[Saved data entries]
━━━━━━━━━━
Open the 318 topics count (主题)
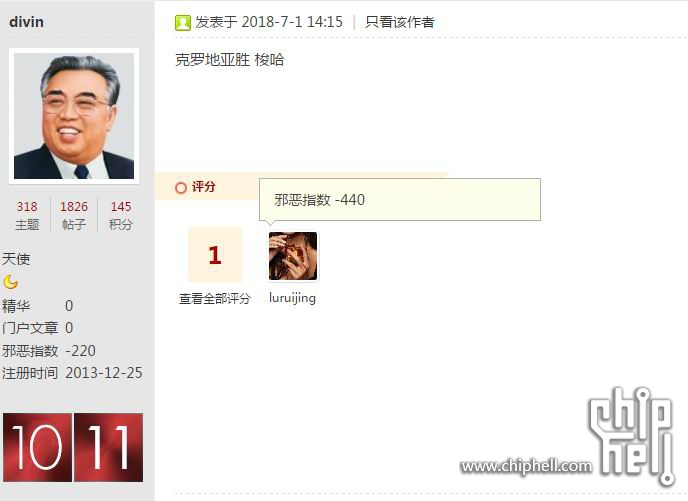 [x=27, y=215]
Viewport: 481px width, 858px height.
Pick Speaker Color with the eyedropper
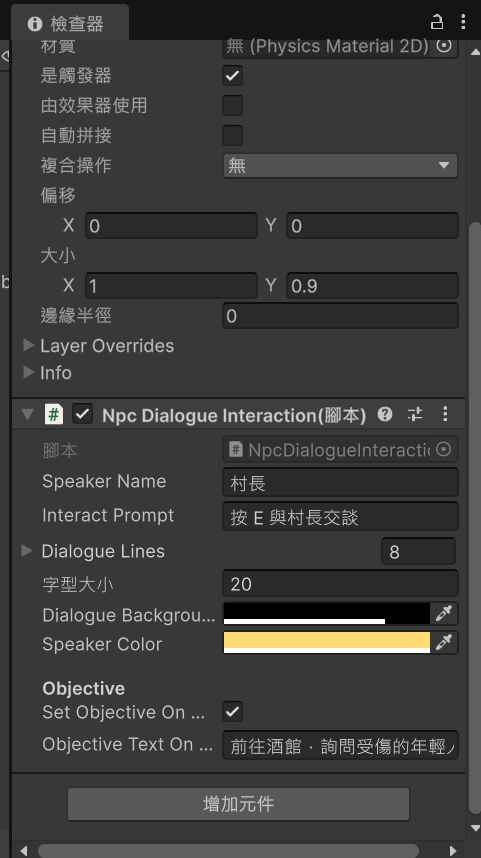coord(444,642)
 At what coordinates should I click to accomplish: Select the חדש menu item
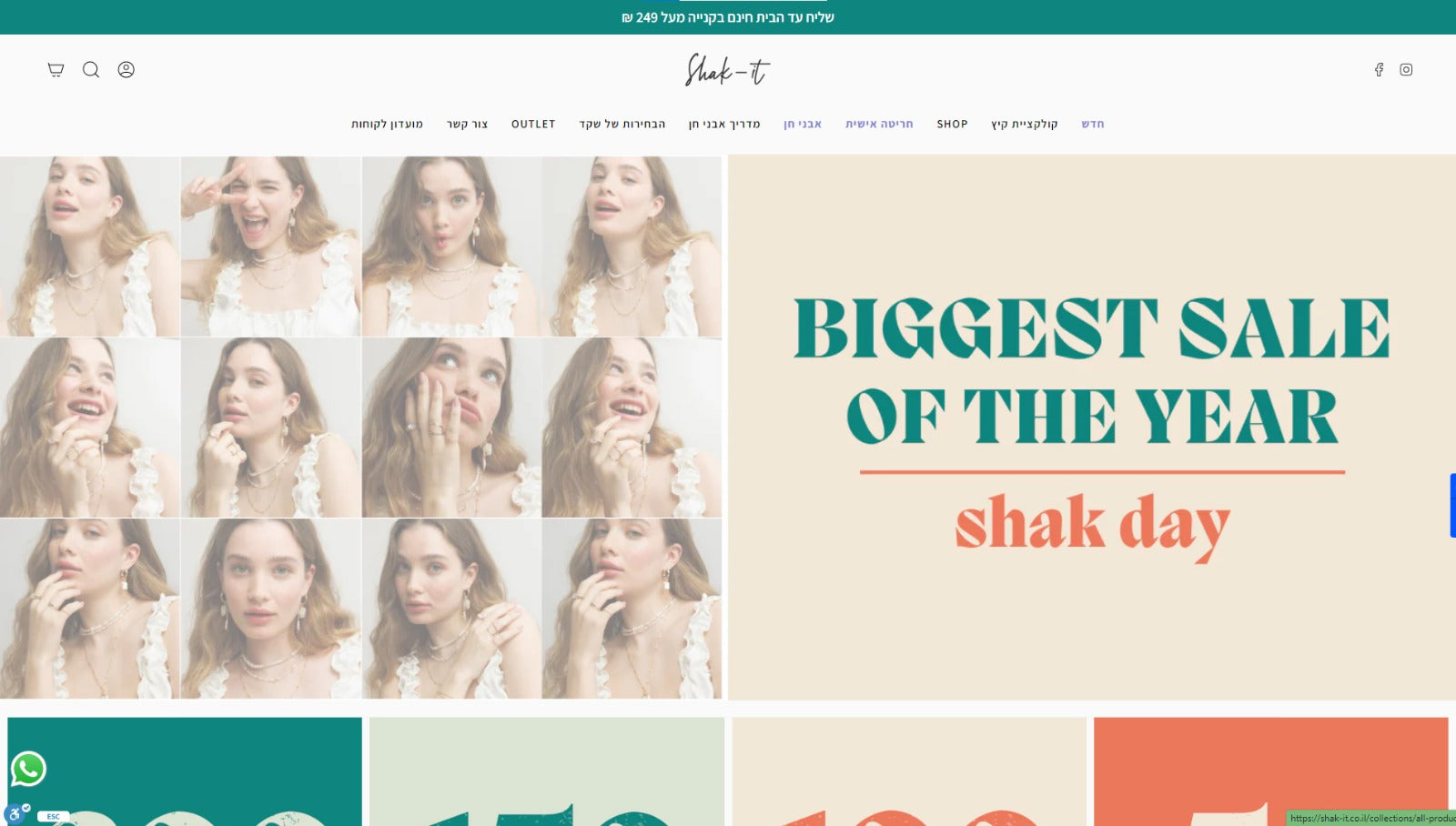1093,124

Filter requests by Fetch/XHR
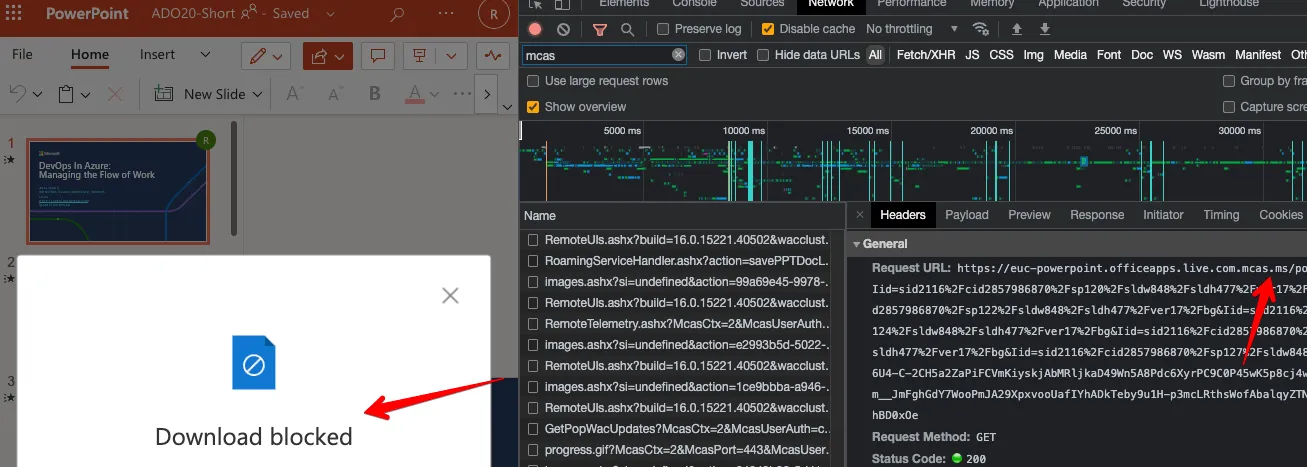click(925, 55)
━━━━━━━━━━
Please quote the records above exactly, beginning at the line that contains "Viewport: 481px width, 858px height." and ending at their last line. Leave the pictures out.

Viewport: 481px width, 858px height.
Pick Speaker Color with the eyedropper
coord(444,642)
 At what coordinates should I click to accomplish: Select the חדש menu item
1093,124

Filter requests by Fetch/XHR
click(925, 55)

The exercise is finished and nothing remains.